In yesterday’s Circuit Court column “Free the Spam King” I take on the question of whether criminal prosecutions will stop spam, or are even fair. This one has engendered a lot of hate mail. It seems the only thing people hate more than child porn is spam.

Today’s Wired News column is Hack My Son’s Computer, Please, a discussion of the Fourth Amendment opinion in U.S. v. Andrus (pdf), issued in April by the Tenth Circuit Court of Appeals. In the case, a three judge panel of the Court said that police reasonably believed that a 91-year-old father was an authorized user of his adult son’s password-protected computer, in part because the officers did not know the computer was password-protected because they used Encase to scan it. The defendant’s attorney will ask the full Court to rehear the case en banc and my colleague, Professor Paul Ohm at the University of Colorado Law School, and I are working on an amicus brief in support of the proposition that where the only thing authorizing a search of a private computer is the consent of a third party, the officers can not use a tool that is designed to disregard locks that keep that third party out, indicating that the person didn’t have the authority to consent to the search in the first place.  I’m studying EnCase for the brief. Any ideas are welcome.

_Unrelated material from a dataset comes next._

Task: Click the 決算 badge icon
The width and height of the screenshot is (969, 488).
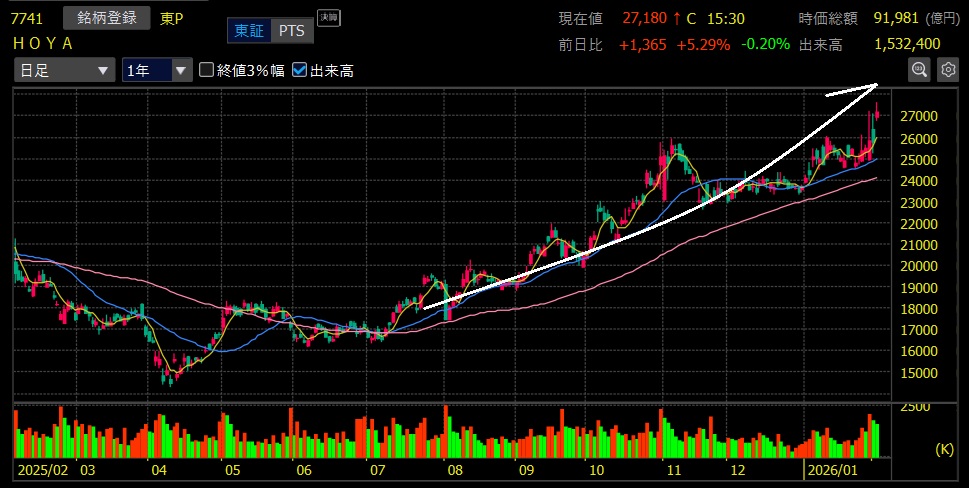Action: point(328,17)
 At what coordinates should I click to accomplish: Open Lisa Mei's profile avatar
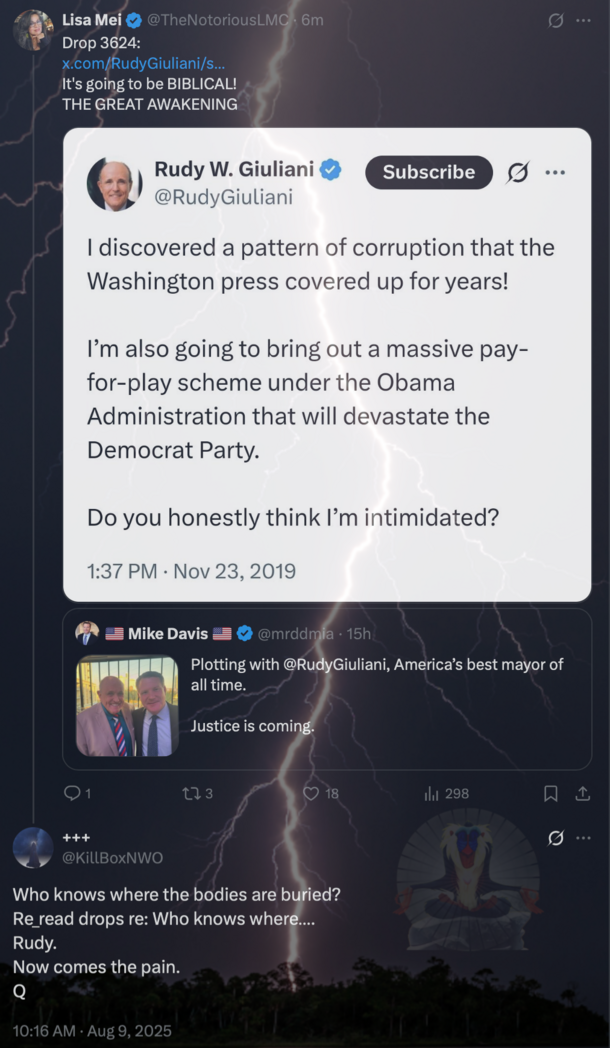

For more discussion of the Andrus case, visit this threat on The Volokh Conspiracy.

Online Advertising: So Good, Yet So Bad for Us is my latest Wired News column.

The column discusses a debate at this year’s Computers Freedom and Privacy conference between Jeff Chester of the Center for Digital Democracy and Mike Zaneis from the Interactive Advertising Bureau. On one side, Chester argued that online advertising is privacy invasive and should be subject to consumer opt-in.  On the other side, Zaneis argued that advertising makes great content possible, gives people ads that are relevant to them, and doesn’t collect sensitive information.  I find something each man says to disagree with in the column, and don’t necessarily come up with a better answer.  Both Chester and Zaneis wrote me nice emails about the column, which I really appreciate.

The ABA is having a conference on Computing and the Law June 25th and 26th. Here’s the schedule (pdf). I’ll be speaking on the 26th about the future of law and the internet. Looks like it should be an interesting event.
Will Bioterror Fears Spawn Science Censorship?

My latest Wired News column revisits an issue I wrote about in a law review article a few years ago for the Yale International Journal of Communications Law and Policy, The Price of Restricting Vulnerability Publications. In that article I compared proposals to limit the publication of computer security holes with the best practices in the natural sciences, including microbiology. Acceptable restriction guidelines were very, very narrow, and totally voluntary. Recently, however, a new task force organized under the National Security Act is proposing more restrictive guidelines, and while the proposal speaks in voluntary terms, the board reports are clearly resigned to the inevitability of future federal regulation of scientific publications. This bodes ill for advancement in science, and by analogy, computer security. In the column, I point to some other ways we can mitigate the risk that scientific research will be misused by criminals and terrorists.